Sul fratello calciatore che doveva diventare campione: "Ha giocato con Henry, Anelka e Trezeguet quando era piccolo. Siamo molto vicini perché all'inizio era il mio eroe, non idolo perché l'unico idolo è Dio, ma era un esempio per me e tutti i giovani e la gente del mio paese. Eravamo molto fieri di lui, giocava per la Nazionale e ha fatto quattro anni all'Auxerre, che era uno dei migliori centri accademico. Era difficile per lui, è andato a 14 anni. Era maturo. Io sono diverso da lui, non avevo la stessa maturità a 14 anni, anche i miei genitori mi hanno detto che non ero pronto a lasciare la famiglia. Lui era pronto e ha fatto benissimo in quei quattro anni. 40 o 50 convocazioni in Nazionale, giocando con campioni. Era una grande promessa, tutti dicevano avrebbe fatto una grande carriera. Tanti ragazzi sognano di diventare calciatore, ma tanti sogni vengono infranti. Su venti giocatori ci sono molte generazioni. Dell'86, io, sono l'unico che ha fatto carriera ad alto livello tra noi. Lui era un esempio per me da piccolo, faceva bene. Anche dopo, a vent'anni, quando il suo sogno era morto, ha fatto benissimo nella nuova attività. Ora è nutrizionista, lavora con sportivi e sono fiero di lui. Siamo molto legati".

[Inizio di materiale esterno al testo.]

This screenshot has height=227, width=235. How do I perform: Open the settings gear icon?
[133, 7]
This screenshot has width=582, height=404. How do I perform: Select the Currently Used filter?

Su Shevchenko: "Negli anni del grande Milan, anni 2000, ero un grande tifoso rossonero in Italia e anche con Van Basten ho visto tanto, anche Papin. Ero attaccante e volevo segnare e Sheva era la classe, era il mio esempio, il mio calciatore preferito. Perché poteva segnare in tutti i modi, un attaccante completo. Questo mi piaceva e anche la sua mentalità. Sempre lottare, mai mollare. Per me è un grande giocatore e una grande persona. Poi l'ho incontrato al Chelsea, al centro sportivo e avevo le stelle negli occhi. Avevo già vinto la Coppa del Mondo, ma era il mio giocatore... Tanto rispetto per lui e ho provato anche ad aiutarlo per la situazione in Ucraina ed è diventato un amico".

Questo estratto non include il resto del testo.